The CNN model suggests potential in identifying suspicious benign and malignant bone lesions from whole-body bone scintigraphic images.

Supplementary Information

The online version contains supplementary material available at 10.1186/s12880-021-00662-9.

Keywords: Bone scintigraphy, Bone metastasis, Artificial intelligence, Convolutional neural network

Background

Bone metastasis commonly appears in the advanced stages of cancers [14]. It seriously affects the survival quality of patients due to the occurrence of adverse skeletal-related events [2, 5, 6]. The early diagnosis of bone metastasis is beneficial to make appropriate and timely treatment of metastatic bone disease, which can improve the quality of survival [710]. Even after the advent of single-photon emission computed tomography combined with computed tomography (SPECT/CT), whole-body bone scintigraphy (WBS) is a standard method to survey the existence and extent of bone metastasis [11]. However, the image resolution and the specificity of WBS are lacking [12]. And the interpretation of WBS is an experience-dependent work and the diagnostic agreement of inter-observer is not satisfactory [13].
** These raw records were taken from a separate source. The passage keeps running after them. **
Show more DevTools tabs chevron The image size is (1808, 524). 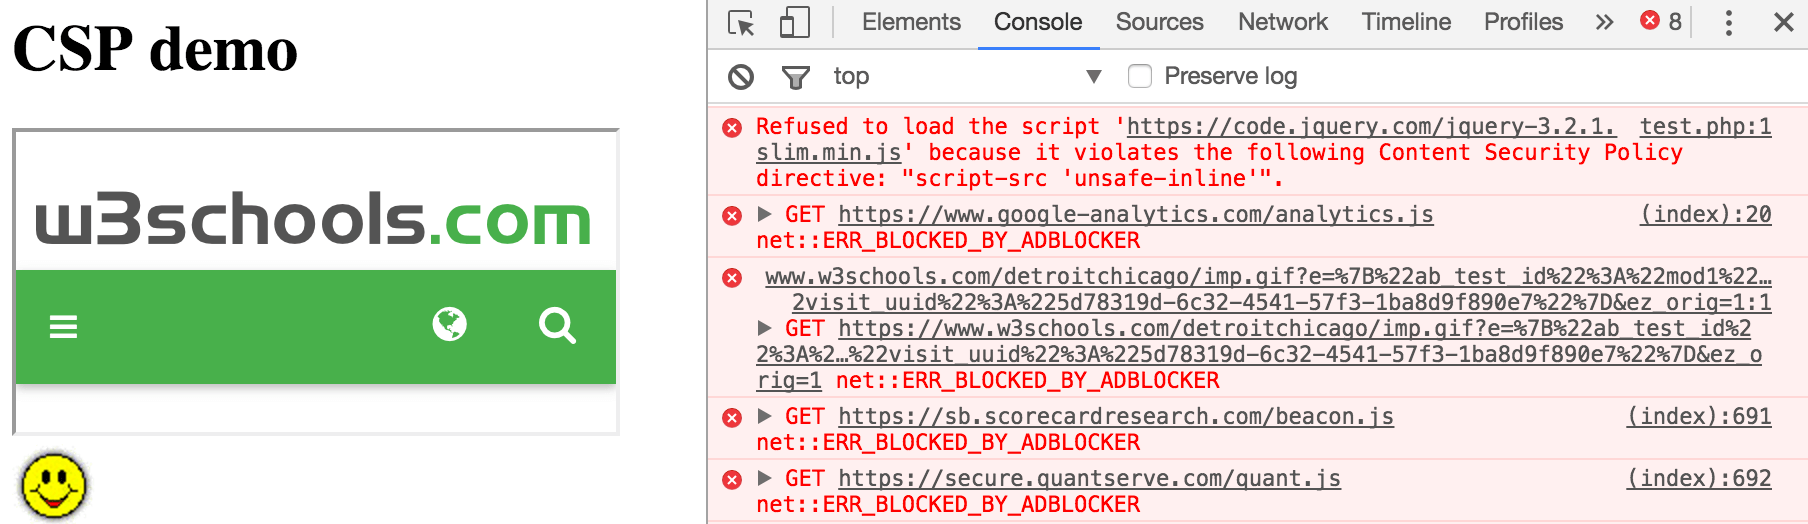pos(1604,22)
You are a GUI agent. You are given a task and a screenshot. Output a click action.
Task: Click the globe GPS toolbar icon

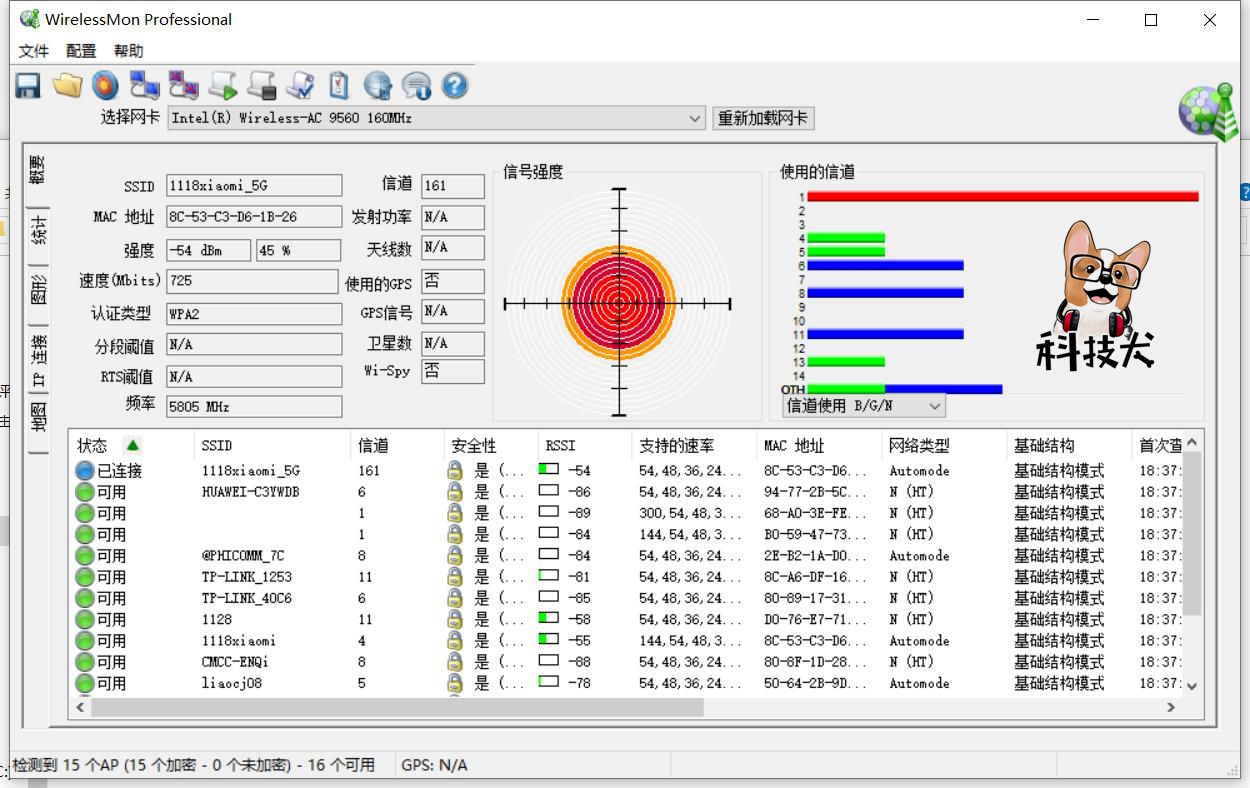pyautogui.click(x=377, y=86)
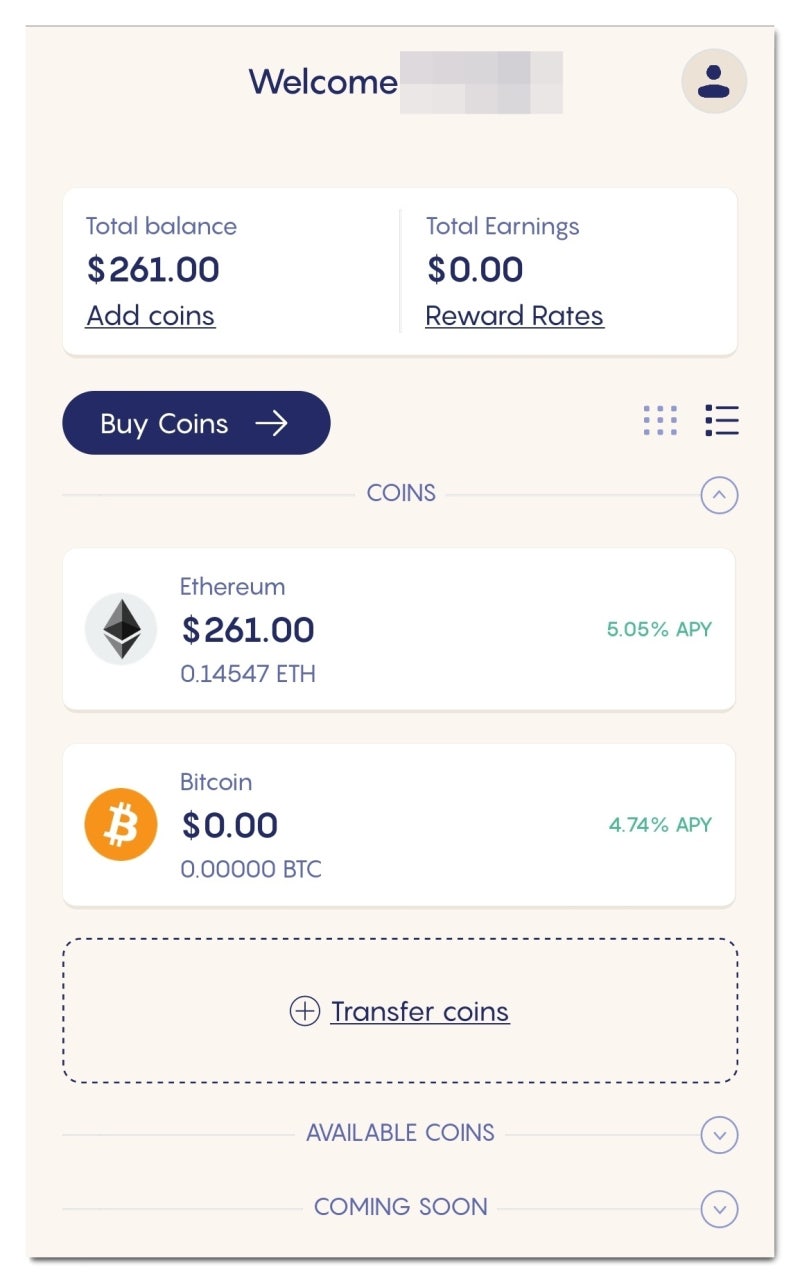This screenshot has height=1283, width=800.
Task: Open the Bitcoin $0.00 balance
Action: tap(230, 826)
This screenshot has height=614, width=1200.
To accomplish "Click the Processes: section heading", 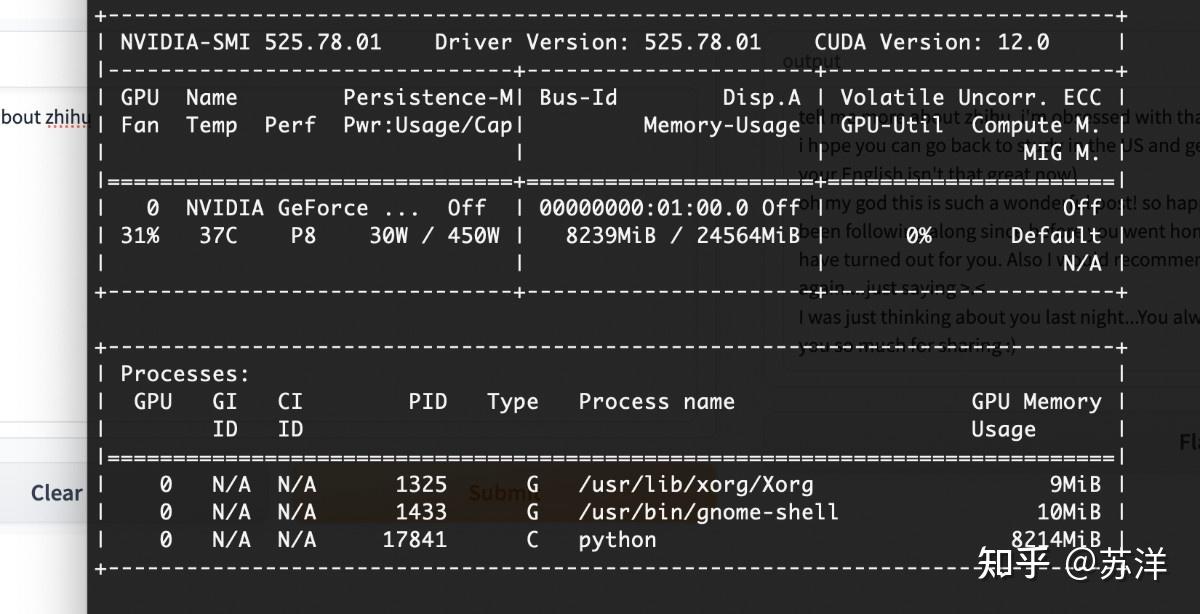I will 185,374.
Previously, we had proposed an automated diagnostic system of bone metastasis based on multi-view bone scans using an attention-augmented deep neural network [14, 15]. While it achieved considerable accuracy in the patient-based diagnosis from WBS images, a definitive diagnosis for suspicious bone metastatic lesions is still crucial for pragmatic decisions, such as precise bone biopsy, bone surgery and external beam radiotherapy [16]. Thus, a new artificial intelligence (AI) model with lesion-based diagnosis from the WBS image is more valuable for the clinic. Therefore, we fed a fully annotated WBS images dataset to construct a new AI model and evaluated its lesion-based performance in automatic diagnosing suspicious bone metastatic lesions.

Methods

This retrospective single-center study was approved by the Institutional Ethics Committee of West China Hospital of Sichuan University. The written informed consent was waived from the Institutional Ethics Committee of West China Hospital of Sichuan University.

Data resource

The WBS images of patients who were identified lung cancer, prostate cancer and breast cancer were retrieved from our hospital database within the period from Feb. 2012 to Apr. 2019. The WBS was performed using two gamma cameras (GE Discovery NM/CT 670 and Philips Precedence 16 SPECT/CT). The patient received 555 to 740 MBq of technetium-99 m methylene diphosphonate (99mTc-MDP; purchased from Syncor Pharmaceutical Co., Ltd, Chengdu, China) by intravenous injection, and the anterior and posterior views WBS images were obtained approximately 3 h post-injection. The gamma cameras were equipped with low-energy, high-resolution, parallel-hole collimators. The scan speed was 16–20 cm/min, and the matrix size was 512 × 1024. Energy peak was centered at 140 keV with 15% to 20% windows.

The visible bone lesion in WBS images was manually delineated by human experts and annotated into malignant and benign according to the following criteria [17, 18]:

Malignant: bone lesion with increased 99mTc-MDP were identified as malignant (1) when computed tomography (CT), magnetic resonance imaging (MRI), positron emission tomography-computed tomography (PET/CT), etc. presented bone destruction; (2) when it appeared newly but couldn’t be ruled out as malignant in follow-up bone scan; (3) when it presented flare phenomenon; (4) when it enlarged and thickened significantly after at least 3 months follow-up.

Benign: bone lesion with increased 99mTc-MDP were identified as benign (1) when CT, MRI and PET/CT, etc. demonstrated fracture, bone cyst, osteogeny, osteophyte, bone bridge, degenerative osteoarthrosis; (2) when it appeared around the bone joint; (3) when it confirmed as trauma.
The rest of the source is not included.